Work task >>
Take the line containing "You are a GUI" and every line after it to the end of the records, and copy them exactly, leaving out pictures.

Extracted material below:

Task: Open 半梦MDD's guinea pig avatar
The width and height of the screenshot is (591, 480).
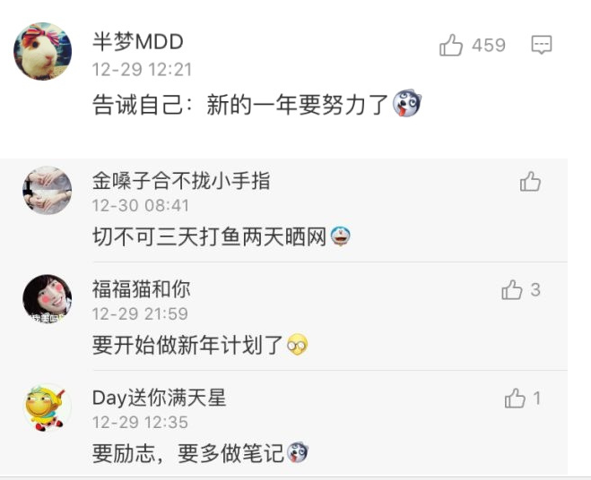Action: click(42, 51)
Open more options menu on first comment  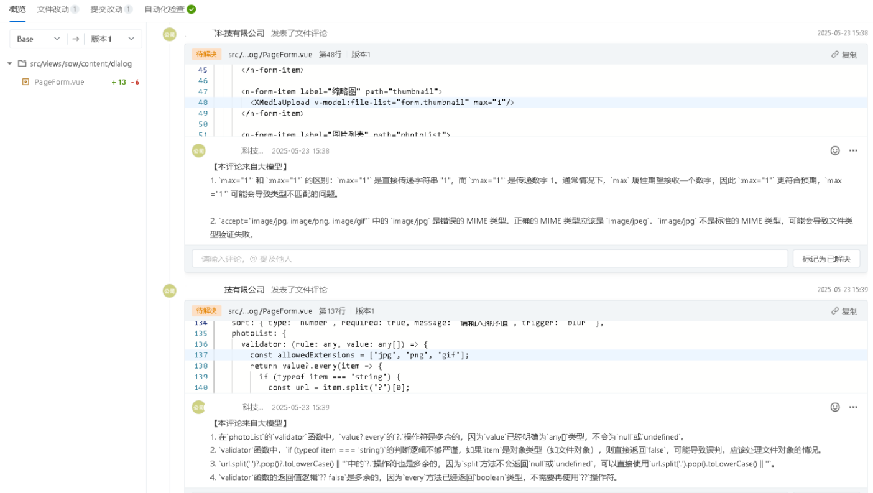click(853, 150)
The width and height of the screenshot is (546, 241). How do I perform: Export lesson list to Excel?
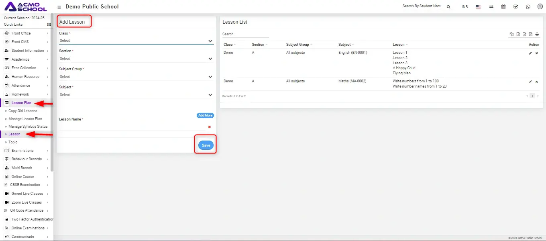518,34
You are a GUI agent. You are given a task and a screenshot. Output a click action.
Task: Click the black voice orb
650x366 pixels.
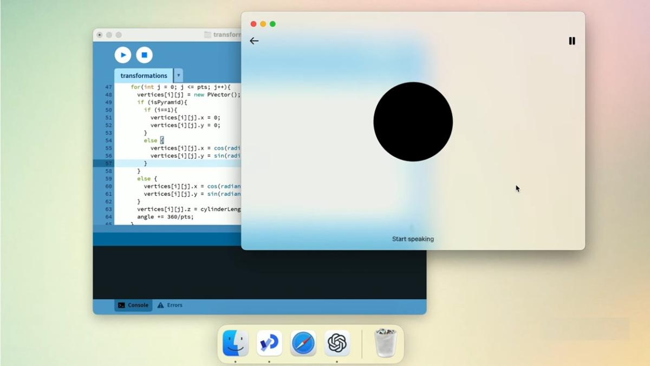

End of Extracted material.

Output for this exercise >>
You are a GUI agent. You are given a task and a screenshot. Output a click action.
Task: Click the black voice orb
650x366 pixels.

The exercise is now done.